Additionally, believing that the stepson was the suspect who had fired the shot, and
observing that he was unarmed and willing to cooperate, three police officers approached him —
two on foot and one in a pickup truck. Just as the officers reached this position in front of
defendant’s residence, defendant began firing at them from the front porch. Four bullets passed
directly over the pickup and the officers and lodged in the refrigerator in the house across the
street. One officer returned fire and defendant quickly retreated into his house. Even though the
officers voluntarily moved into positon, defendant’s act of deception constituted asportation “to a
situation of greater danger” because he deliberately led them to that positon and the voluntary
movement of the officers is of no consequence in any event in scoring OV 8. Id. at 379. OV 8
was properly scored.
OV 12 was unpreserved for appeal in this case. It assigns 5 points where either “[o]ne
contemporaneous felonious criminal act involving a crime against a person was committed” or
“[t]wo contemporaneous felonious criminal acts involving other crimes were committed.”
MCL777.42(1)(d & e).
It is unclear from the record what acts other than the sentencing offenses formed the basis
of the court’s decision to assign 5 points for OV 12. However, there was no plain error because
any error in scoring 5 OV points cannot affect defendant’s substantial rights since reducing his
score by 5 points would not change the “sentencing grid” under which defendant was sentenced.

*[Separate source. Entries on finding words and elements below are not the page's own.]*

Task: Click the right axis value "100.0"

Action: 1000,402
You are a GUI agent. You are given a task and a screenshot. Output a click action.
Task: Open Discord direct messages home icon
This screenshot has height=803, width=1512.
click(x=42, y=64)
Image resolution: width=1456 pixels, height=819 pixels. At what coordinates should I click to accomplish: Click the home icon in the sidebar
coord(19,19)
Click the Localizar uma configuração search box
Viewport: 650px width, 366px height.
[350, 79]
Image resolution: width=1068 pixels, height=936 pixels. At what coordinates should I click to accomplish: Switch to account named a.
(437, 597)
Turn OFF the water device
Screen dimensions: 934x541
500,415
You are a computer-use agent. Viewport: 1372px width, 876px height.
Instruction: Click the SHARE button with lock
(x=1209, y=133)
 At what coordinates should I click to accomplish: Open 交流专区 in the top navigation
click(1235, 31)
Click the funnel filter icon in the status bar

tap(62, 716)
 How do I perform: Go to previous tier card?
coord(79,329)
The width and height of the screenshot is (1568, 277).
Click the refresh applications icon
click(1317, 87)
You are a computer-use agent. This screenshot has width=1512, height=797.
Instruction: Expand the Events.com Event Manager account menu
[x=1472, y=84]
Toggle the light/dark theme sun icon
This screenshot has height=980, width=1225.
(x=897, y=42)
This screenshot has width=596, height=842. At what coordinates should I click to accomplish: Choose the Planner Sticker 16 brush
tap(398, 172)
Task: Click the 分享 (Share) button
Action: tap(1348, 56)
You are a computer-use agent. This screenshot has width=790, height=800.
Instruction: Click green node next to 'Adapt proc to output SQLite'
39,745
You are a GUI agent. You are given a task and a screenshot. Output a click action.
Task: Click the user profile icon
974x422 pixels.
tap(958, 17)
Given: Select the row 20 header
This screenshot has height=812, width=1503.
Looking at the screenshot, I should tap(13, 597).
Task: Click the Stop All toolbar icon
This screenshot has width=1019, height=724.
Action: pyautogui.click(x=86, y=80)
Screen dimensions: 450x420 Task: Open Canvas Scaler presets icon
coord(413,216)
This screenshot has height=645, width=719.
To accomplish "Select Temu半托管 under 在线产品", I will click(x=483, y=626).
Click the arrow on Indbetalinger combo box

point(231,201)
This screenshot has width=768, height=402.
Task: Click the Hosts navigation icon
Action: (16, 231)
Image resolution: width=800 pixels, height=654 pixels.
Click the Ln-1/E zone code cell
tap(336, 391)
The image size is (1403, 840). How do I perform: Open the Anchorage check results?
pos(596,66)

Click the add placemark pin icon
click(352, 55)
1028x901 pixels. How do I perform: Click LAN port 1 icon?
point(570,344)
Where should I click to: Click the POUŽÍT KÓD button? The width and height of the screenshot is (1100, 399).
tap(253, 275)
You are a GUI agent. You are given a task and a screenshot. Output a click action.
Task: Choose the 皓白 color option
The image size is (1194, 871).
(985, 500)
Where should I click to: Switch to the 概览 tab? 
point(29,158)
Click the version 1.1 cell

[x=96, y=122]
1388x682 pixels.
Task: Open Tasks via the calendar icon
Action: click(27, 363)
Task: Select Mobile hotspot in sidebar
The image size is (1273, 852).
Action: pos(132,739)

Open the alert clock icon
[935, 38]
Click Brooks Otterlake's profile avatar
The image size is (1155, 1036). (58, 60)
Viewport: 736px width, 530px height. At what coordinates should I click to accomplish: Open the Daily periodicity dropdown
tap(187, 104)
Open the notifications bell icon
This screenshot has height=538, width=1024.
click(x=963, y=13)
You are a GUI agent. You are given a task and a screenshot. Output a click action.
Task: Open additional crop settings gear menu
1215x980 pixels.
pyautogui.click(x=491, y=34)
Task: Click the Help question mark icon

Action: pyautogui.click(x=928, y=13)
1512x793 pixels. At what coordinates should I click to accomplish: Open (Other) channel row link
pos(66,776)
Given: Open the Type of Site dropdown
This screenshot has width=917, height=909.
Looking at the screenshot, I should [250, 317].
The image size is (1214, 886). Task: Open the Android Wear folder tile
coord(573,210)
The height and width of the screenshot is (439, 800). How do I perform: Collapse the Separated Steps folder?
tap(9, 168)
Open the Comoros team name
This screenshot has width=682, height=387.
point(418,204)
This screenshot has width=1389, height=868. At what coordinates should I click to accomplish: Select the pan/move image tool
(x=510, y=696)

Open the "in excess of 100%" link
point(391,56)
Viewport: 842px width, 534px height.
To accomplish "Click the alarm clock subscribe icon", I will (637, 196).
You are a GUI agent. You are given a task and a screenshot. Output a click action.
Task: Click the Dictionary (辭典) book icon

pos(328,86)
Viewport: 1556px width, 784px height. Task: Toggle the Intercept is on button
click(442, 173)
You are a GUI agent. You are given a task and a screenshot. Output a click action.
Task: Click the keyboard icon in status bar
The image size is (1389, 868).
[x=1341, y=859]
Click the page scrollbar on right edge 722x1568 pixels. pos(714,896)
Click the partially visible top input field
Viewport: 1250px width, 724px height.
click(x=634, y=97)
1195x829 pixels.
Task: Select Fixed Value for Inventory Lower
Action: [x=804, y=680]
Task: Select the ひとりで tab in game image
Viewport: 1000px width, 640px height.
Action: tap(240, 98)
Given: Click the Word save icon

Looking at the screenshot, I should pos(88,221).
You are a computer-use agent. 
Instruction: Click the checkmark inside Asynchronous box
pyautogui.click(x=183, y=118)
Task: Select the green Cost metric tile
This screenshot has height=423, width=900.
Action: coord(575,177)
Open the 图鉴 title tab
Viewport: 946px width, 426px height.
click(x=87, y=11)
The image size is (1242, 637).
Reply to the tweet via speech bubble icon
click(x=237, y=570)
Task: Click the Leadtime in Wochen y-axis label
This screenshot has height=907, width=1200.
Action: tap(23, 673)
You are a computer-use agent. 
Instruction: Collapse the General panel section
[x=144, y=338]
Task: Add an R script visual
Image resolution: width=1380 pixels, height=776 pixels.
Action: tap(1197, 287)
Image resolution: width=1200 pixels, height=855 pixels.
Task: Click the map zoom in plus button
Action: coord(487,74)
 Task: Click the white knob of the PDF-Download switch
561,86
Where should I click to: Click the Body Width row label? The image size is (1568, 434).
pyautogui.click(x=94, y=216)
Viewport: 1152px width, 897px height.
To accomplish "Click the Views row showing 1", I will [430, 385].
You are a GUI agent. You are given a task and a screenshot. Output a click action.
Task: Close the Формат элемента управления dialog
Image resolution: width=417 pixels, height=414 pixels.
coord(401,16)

Defendant was sentenced as a Class A offender and assigned 165 OV points. Under MCL
777.62, 100 or more points place a defendant into the class VI column. Whether defendant’s
score is 160 or 165 the sentencing guidelines were not impacted.
I simply will not find plain error when, defendant had plainly committed a separate act of
felony firearm as to each of the primary charges, which alone would constitute 5 felonies. See
People v Mitchell, 456 Mich 693, 698; 575 NW2d 283 (1998).